Как и немецкий ученый, Риан всегда отдает предпочтение хронистам-очевидцам, более надежным, по его убеждению, сравнительно с позднейшими авторами. Он посвящает специальный источниковедческий экскурс известию Альберта Аахенского о трагической гибели в Малой Азии датского князя Свена и его прекрасной невесты Флорины, якобы участвовавших с полуторатысячным отрядом в крестовом походе 1097 г. Рассказ этот получил в средние века широкую популярность: сперва его воспроизвел в своей хронике Гийом Тирский, затем, уже в XVI в., приключения Свена были воспеты Торквато Тасео. Они настолько сжились с историей Первого крестового похода, что в середине XVII в. датско-норвежский король Христиан V заказал картину с изображением гибели князя Свена; по распоряжению того же государя была изготовлена гравюра, куда вписана поэма О. Шперлинга о Свене и Флорине. Эпизод, переданный Альбертом Аахенским, почти все ученые XIX в. принимали за достоверный факт. Применив зибелевские приемы исторической критики, Риан неопровержимо доказал легендарность сообщения лотарингского хрониста. Более того, он дополнил зибелевскую аргументацию на этот счет собственными, тщательно мотивированными доводами: полное умолчание очевидцев о Свене (Раймунда Ажильского, Фульхерия Шартрского, Петра Тудебода); вопиющие несуразицы в повествовании Альберта; лакуны у скандинавских хронистов (Саксона Грамматика и Свена Акесона). Все эти факты, привлекшие внимание Риана, привели его к заключению о недостоверности сказания. Он даже предъявил упрек скандинавским ученым (Мюнху и др.) в том, что они все еще колеблются "пожертвовать, как это сделал Зибель, одним из самых поэтичных персонажей скандинавского средневековья", - упрек, для Риана чрезвычайно характерный: поэзия - поэзией, а истина - истиной! Со своей стороны, он выдвинул интересную гипотезу о происхождении рассказа Альберта Аахенского, предположив, что в основе его лежат полулегендарные повествования о каком-либо скандинавском крестоносце, услышанные уже в искаженном виде от участника антиохийской битвы и затем, по обыкновению, сплавленные воедино*. Таков в основных чертах этот труд молодого Риана, ведший, подобно десяткам других, через трудные и путаные дороги, где старое скрещивалось с новым, к познанию одной из интереснейших страниц средневековой истории.
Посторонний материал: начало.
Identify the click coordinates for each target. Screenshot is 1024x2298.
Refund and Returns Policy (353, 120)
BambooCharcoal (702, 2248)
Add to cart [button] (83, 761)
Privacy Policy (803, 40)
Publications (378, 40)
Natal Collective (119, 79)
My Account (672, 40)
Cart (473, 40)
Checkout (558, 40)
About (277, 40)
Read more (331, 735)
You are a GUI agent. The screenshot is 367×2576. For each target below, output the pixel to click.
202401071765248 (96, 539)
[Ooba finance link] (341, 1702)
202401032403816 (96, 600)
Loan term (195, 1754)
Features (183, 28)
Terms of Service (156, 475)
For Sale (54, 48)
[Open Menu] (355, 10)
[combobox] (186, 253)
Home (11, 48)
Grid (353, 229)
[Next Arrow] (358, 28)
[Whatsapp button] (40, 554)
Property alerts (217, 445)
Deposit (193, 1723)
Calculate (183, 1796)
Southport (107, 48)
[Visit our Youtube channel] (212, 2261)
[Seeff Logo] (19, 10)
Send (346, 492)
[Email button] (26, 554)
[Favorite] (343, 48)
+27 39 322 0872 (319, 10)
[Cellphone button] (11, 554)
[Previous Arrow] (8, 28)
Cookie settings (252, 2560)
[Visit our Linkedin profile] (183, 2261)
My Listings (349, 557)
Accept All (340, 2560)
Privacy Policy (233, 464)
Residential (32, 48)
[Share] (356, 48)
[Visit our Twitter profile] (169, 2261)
*(Р. Riant, Expeditions et pelerinages, p. 149, 151-152.)
Особо надлежит выделить историко-публицистические труды по крестоносной тематике, все чаще привлекающей в рассматриваемый период идеологов клерикализма и колониализма. В этих произведениях получили отражение многие отмеченные выше тенденции работ исследовательского характера. Любопытно, что авторами таких публицистических сочинений обычно выступают наиболее консервативно настроенные деятели церкви и политических кругов. Возрастающее вторжение архиреакционеров в эту область науки - весьма симптоматичное явление: реакция явно стремится поставить себе на службу историю священных войн.
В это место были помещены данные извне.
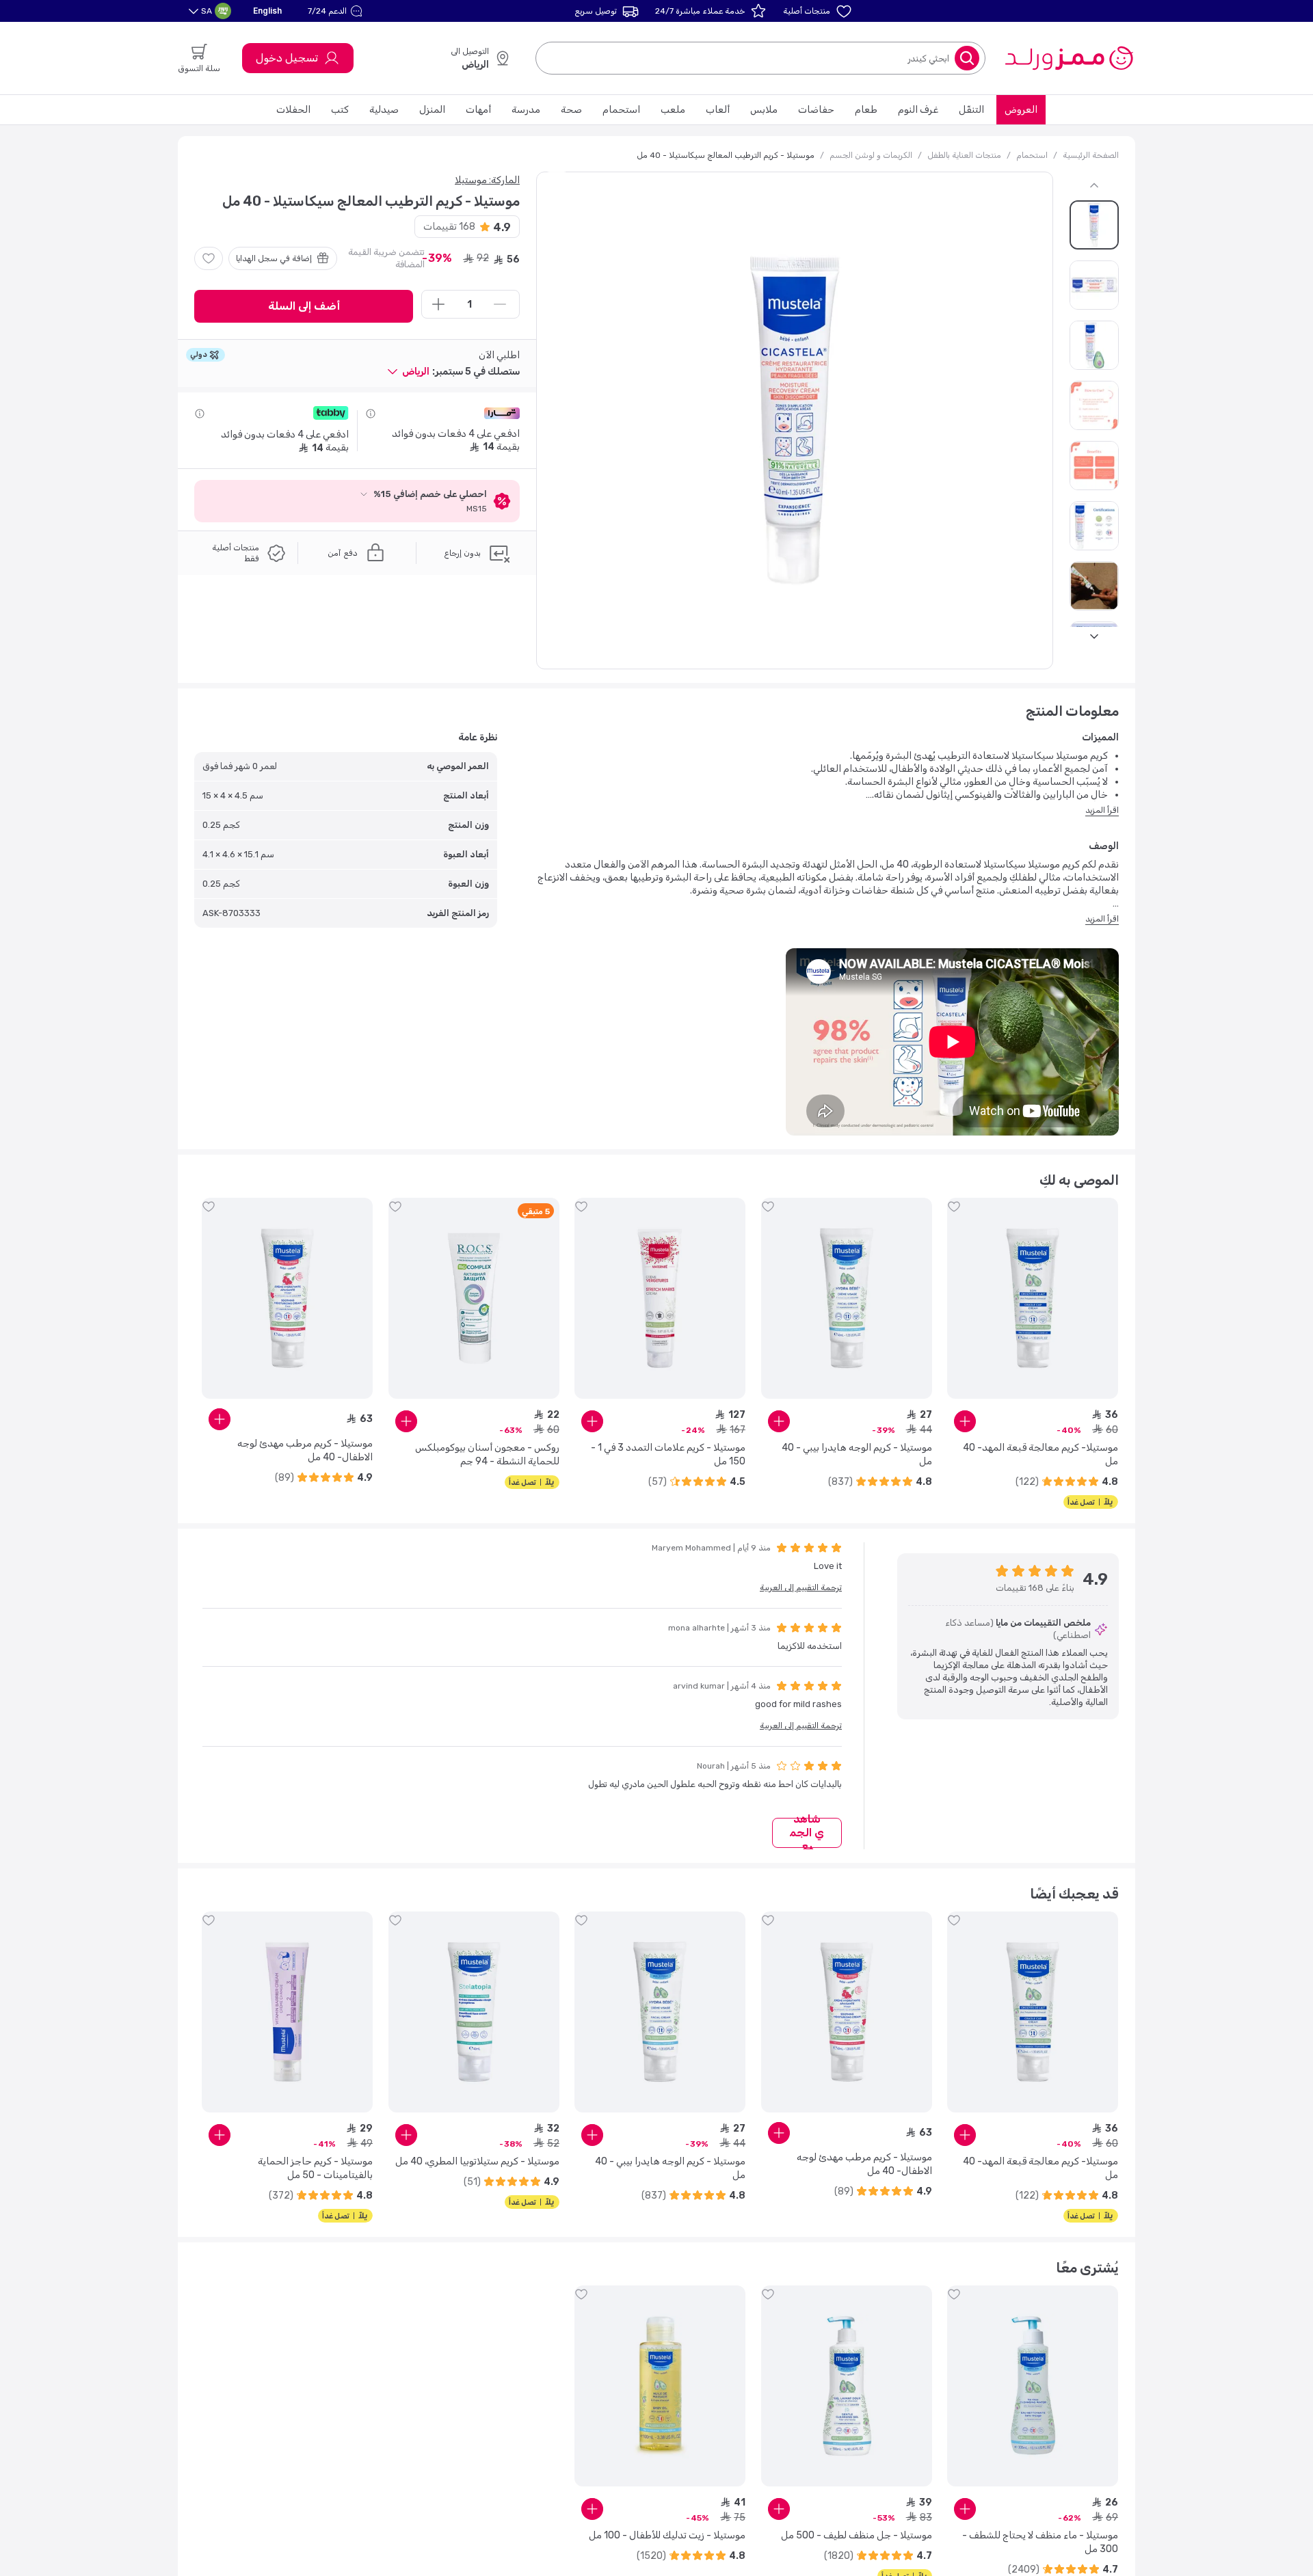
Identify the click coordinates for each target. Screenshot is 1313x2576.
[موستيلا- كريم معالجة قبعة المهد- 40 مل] (1032, 1298)
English (267, 10)
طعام (866, 110)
Особенно ярко подчинение истории политике, превращение исторических событий весьма отдаленного прошлого в чисто служебный материал, призванный подкреплять колониалистские устремления и притязания на Ближнем Востоке, выступают в сентиментальных по манере псевдоисторических опусах упоминавшегося выше знатока восточного вопроса Сен-Марка Жирардэна*. В своих многочисленных книгах и более всего в статьях этот публицист и популяризатор (его работы, как правило, вовсе лишены научного аппарата) пытался протянуть нить к современности не только от эпохи крестовых походов, но даже от времени, намного им предшествовавшего (борьба против арабов в Южной Италии и Сицилии в VIII- IX вв., войны Византии против арабов в X в.)**.
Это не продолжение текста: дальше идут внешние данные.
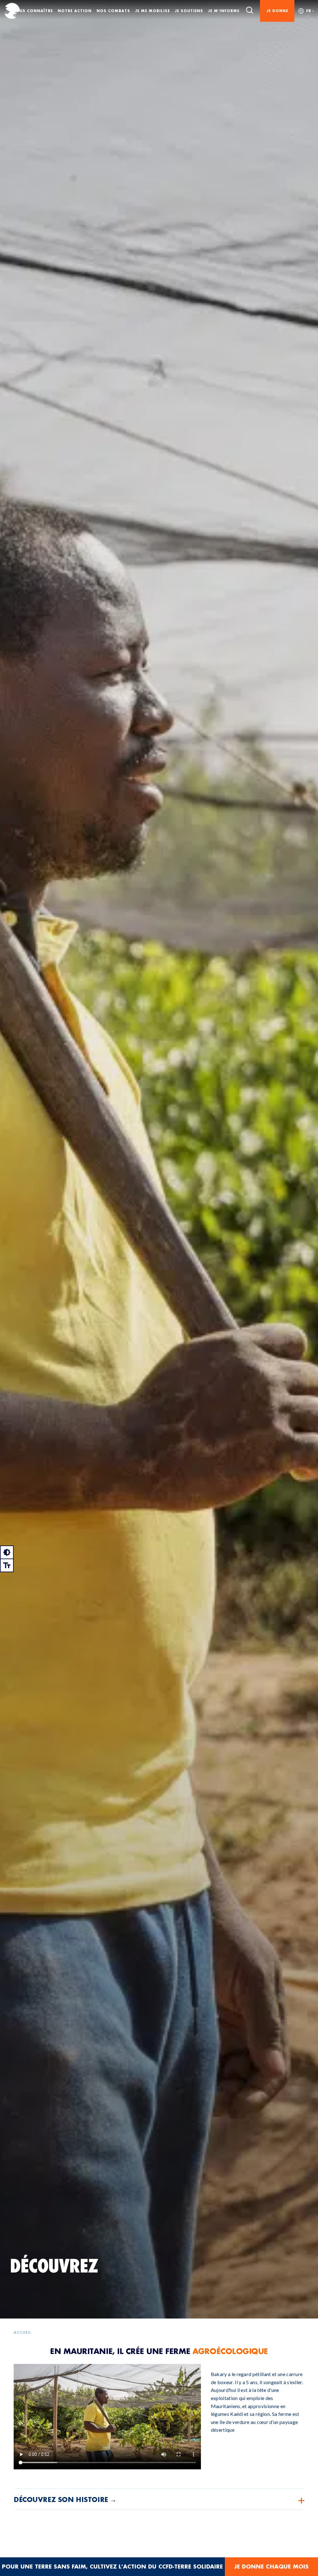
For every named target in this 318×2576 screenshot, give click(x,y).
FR (308, 10)
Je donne (277, 10)
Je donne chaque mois (271, 2566)
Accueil (22, 2332)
*(S. - M. Girardin, Les Origines de la Question d'Orient I. Decadence des Croisades, - RDM, t. LI. livr. du 1 mai 1864, p. 40-72. II. La Societe occidentale apres les Croisades-ibid., t. LIII, livr. du 1 octobre 1864, p. 709-732.)
**(S. - M. Girardin, La Question d'Orient en Italie, - RDM, t. LX, livr. du 1 decembre 1865, p. 671-711.)
В начале 50-х годов с "новым словом" по поводу их причин выступил бельгийский историк-иезуит Эдуард Тервекоран. В 1850 г. он защитил философскую диссертацию о происхождении крестовых походов*, а в 1852 г. в издававшемся под его эгидой богословско-историческом двухнедельнике опубликовал (в виде ее резюме) две продолжавшие одна другую статьи на ту же тему. Статьи были озаглавлены общим названием: "О происхождении крестовых походов с философской точки зрения"**. Автор, применив дескриптивно-классифицирующий метод изложения, воспроизвел здесь ортодоксально-католическую концепцию происхождения крестовых походов, насчитывавшую уже много столетий своего существования. Впрочем, Тервекоран пытался придать ей модернизированный вид, что выразилось в философическом названии работы, однако, такого рода модернизация фактически ничего не меняла в содержании его труда. "Философия" крестовых походов, которая развивалась в статьях, представляла собой систематизированное воскрешение традиционной концепции католической историографии.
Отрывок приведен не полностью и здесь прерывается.